TASK REQUIREMENTS: Starting at the first line of the records below, transcribe each line exactly, ending with the line that contains "Viewport: 898px width, 792px height.".

Collected data

··········

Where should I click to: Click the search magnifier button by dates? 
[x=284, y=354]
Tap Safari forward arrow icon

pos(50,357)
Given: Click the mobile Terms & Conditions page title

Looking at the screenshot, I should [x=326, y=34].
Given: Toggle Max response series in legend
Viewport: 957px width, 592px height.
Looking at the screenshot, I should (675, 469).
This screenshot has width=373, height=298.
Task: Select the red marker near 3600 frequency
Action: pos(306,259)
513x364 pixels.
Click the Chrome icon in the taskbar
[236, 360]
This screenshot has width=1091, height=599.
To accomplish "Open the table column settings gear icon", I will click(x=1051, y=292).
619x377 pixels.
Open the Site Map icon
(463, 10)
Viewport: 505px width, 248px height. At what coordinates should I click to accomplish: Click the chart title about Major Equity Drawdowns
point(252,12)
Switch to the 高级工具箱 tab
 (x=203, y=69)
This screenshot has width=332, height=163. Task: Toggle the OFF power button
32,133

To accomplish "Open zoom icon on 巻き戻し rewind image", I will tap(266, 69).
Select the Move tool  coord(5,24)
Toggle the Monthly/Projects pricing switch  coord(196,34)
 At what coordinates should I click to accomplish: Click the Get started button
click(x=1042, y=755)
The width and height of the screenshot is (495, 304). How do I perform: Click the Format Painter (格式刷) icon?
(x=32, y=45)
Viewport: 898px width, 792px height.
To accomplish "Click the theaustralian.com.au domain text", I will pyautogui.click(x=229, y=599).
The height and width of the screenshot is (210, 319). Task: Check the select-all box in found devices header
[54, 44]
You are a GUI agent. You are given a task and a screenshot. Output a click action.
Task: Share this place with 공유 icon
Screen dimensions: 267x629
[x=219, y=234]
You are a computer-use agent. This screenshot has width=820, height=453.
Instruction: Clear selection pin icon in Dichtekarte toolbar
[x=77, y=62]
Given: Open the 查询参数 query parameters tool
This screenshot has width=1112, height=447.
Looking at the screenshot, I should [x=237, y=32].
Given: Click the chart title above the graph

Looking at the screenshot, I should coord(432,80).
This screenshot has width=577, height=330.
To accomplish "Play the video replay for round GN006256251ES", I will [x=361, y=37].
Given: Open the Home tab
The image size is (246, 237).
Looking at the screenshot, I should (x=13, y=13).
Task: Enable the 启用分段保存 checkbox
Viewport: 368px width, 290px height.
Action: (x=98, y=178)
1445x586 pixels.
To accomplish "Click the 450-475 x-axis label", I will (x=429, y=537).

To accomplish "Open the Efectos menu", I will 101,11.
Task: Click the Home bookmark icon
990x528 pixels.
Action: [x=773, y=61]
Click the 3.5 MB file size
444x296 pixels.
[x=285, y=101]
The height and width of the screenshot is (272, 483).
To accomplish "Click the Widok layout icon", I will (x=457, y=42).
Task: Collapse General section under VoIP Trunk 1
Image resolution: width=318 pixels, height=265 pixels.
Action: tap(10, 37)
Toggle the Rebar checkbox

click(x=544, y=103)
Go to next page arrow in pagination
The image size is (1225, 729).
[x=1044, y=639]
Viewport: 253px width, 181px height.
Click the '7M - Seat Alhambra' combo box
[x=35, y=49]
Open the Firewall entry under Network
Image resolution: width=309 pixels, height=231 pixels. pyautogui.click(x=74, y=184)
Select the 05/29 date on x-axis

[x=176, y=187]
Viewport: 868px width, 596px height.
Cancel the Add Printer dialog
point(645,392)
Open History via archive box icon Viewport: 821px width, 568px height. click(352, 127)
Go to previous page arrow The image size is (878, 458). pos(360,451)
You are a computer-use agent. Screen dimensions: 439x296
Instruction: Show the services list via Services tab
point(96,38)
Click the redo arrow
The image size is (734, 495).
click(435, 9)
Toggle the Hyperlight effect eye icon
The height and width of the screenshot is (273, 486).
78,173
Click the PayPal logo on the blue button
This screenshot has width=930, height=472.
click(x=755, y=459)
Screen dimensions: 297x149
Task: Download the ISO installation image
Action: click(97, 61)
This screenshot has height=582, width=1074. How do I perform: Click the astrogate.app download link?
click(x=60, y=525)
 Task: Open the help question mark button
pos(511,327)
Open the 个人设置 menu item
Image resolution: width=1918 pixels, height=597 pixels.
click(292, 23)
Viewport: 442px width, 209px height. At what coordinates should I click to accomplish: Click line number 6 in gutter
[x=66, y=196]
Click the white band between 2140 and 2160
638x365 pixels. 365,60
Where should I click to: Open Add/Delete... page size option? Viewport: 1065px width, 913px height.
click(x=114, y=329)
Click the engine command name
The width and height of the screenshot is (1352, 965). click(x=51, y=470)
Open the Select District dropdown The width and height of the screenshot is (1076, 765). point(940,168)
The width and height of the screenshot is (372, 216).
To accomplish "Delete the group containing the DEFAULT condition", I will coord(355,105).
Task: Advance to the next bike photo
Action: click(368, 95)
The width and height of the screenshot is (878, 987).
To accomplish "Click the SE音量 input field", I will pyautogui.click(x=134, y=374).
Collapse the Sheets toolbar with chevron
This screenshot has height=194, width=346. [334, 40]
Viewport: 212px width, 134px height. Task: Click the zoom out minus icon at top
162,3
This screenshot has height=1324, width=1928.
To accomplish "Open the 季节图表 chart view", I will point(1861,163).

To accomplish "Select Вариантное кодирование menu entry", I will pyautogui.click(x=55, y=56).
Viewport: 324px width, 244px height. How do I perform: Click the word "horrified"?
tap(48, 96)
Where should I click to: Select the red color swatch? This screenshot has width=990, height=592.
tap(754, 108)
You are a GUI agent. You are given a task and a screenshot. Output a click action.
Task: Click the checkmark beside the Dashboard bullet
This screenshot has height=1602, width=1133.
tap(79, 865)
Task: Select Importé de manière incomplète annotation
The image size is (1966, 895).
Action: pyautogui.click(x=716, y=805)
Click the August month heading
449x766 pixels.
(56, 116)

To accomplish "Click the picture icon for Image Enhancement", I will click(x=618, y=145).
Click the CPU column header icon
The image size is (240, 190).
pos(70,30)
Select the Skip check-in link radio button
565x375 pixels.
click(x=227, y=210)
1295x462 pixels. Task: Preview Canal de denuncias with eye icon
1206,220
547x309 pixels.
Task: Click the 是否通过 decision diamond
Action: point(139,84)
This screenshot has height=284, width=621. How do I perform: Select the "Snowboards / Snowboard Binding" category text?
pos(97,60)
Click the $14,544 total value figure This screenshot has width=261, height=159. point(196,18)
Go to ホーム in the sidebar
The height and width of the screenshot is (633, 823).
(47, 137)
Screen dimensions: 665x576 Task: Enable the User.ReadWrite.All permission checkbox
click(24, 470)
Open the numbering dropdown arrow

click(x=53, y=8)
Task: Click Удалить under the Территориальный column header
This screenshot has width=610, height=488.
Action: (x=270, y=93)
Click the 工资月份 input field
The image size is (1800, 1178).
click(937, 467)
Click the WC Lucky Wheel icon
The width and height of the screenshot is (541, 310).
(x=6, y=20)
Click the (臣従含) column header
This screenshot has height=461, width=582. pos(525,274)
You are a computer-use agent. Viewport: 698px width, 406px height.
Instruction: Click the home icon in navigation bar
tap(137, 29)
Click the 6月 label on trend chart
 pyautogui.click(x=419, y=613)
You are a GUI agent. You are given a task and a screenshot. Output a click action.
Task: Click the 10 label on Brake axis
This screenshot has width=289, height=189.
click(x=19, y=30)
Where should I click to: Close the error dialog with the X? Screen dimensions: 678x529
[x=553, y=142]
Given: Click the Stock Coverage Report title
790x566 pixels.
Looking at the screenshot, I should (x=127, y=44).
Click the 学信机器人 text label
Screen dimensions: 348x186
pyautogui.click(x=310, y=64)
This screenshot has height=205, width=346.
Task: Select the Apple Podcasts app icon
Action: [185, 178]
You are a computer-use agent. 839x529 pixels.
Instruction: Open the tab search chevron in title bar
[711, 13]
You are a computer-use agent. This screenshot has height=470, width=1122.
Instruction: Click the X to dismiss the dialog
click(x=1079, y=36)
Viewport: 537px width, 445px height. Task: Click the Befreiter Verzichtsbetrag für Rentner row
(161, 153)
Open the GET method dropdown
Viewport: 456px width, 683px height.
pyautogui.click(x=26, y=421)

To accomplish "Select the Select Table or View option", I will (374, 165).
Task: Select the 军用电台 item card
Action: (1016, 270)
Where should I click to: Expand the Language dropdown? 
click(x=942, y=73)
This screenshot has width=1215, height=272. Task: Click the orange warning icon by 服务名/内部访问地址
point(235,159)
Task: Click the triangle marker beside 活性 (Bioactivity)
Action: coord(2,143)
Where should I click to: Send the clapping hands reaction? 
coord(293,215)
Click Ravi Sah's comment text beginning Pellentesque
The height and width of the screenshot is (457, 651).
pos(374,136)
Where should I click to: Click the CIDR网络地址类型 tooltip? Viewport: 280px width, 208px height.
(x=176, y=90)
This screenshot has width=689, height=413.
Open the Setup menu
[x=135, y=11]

··········

WRITTEN ANSWER:
Where should I click to: Click the search magnifier button by dates? 
[x=284, y=354]
Tap Safari forward arrow icon

pos(50,357)
Given: Click the mobile Terms & Conditions page title

Looking at the screenshot, I should [x=326, y=34].
Given: Toggle Max response series in legend
Viewport: 957px width, 592px height.
Looking at the screenshot, I should (675, 469).
This screenshot has width=373, height=298.
Task: Select the red marker near 3600 frequency
Action: pos(306,259)
513x364 pixels.
Click the Chrome icon in the taskbar
[236, 360]
This screenshot has width=1091, height=599.
To accomplish "Open the table column settings gear icon", I will click(x=1051, y=292).
619x377 pixels.
Open the Site Map icon
(463, 10)
Viewport: 505px width, 248px height. At what coordinates should I click to accomplish: Click the chart title about Major Equity Drawdowns
point(252,12)
Switch to the 高级工具箱 tab
 (x=203, y=69)
This screenshot has width=332, height=163. Task: Toggle the OFF power button
32,133

To accomplish "Open zoom icon on 巻き戻し rewind image", I will tap(266, 69).
Select the Move tool  coord(5,24)
Toggle the Monthly/Projects pricing switch  coord(196,34)
 At what coordinates should I click to accomplish: Click the Get started button
click(x=1042, y=755)
The width and height of the screenshot is (495, 304). How do I perform: Click the Format Painter (格式刷) icon?
(x=32, y=45)
Viewport: 898px width, 792px height.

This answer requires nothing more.